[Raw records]
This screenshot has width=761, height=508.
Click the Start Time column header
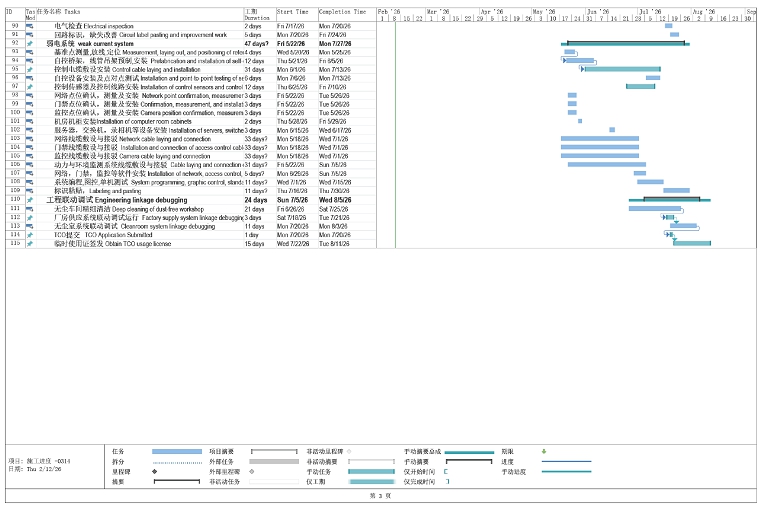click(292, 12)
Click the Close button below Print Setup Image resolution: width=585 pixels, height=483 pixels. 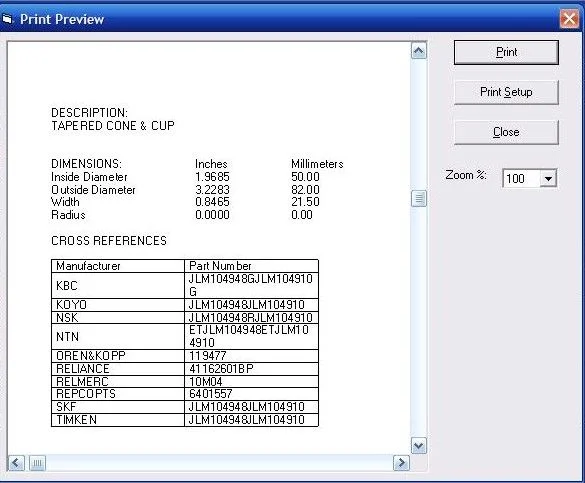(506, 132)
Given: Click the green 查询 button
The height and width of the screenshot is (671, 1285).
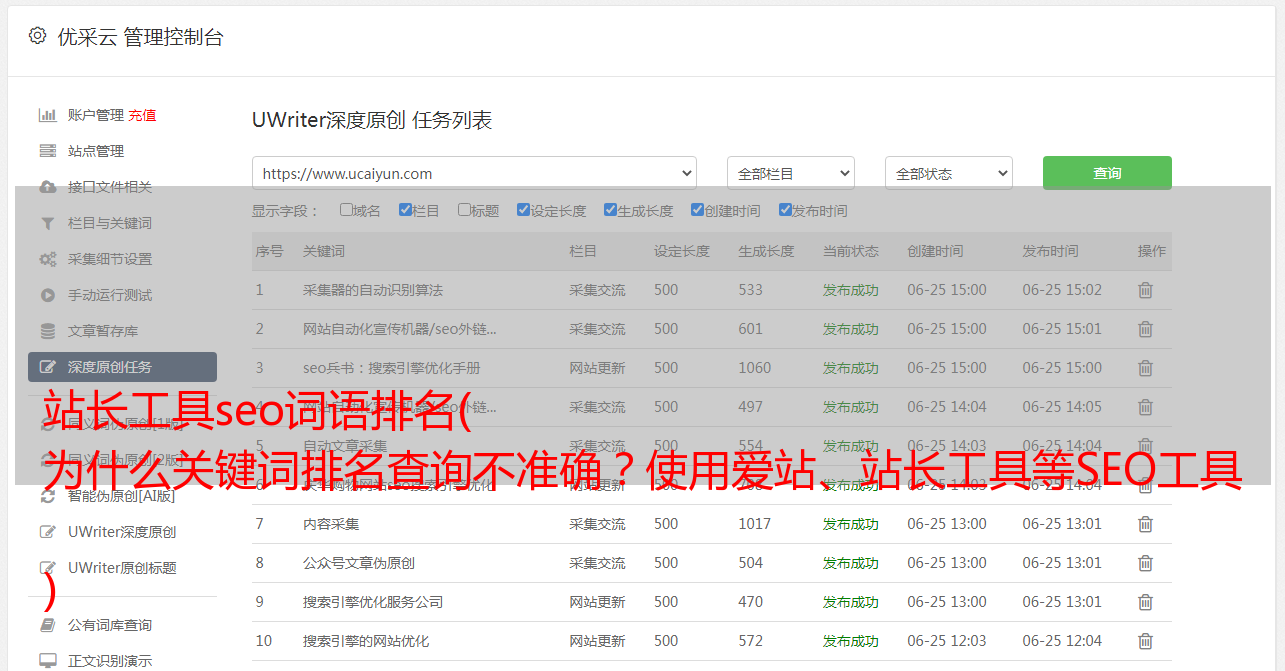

==

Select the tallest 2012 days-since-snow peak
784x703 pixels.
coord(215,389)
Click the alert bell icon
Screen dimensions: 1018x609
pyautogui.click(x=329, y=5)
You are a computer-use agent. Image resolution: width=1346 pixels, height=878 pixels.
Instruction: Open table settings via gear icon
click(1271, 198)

==

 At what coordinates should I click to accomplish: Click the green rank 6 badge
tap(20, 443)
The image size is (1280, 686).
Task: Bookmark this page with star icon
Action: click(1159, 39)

• **Task brief**
Could you rewrite the lines beginning with the one containing "Select the tallest 2012 days-since-snow peak" and ending with the one containing "click(1271, 198)", substituting "symbol" for "icon" and keeping everything else the same?

• **Finished exercise**
Select the tallest 2012 days-since-snow peak
784x703 pixels.
coord(215,389)
Click the alert bell symbol
Screen dimensions: 1018x609
pyautogui.click(x=329, y=5)
You are a computer-use agent. Image resolution: width=1346 pixels, height=878 pixels.
Instruction: Open table settings via gear symbol
click(1271, 198)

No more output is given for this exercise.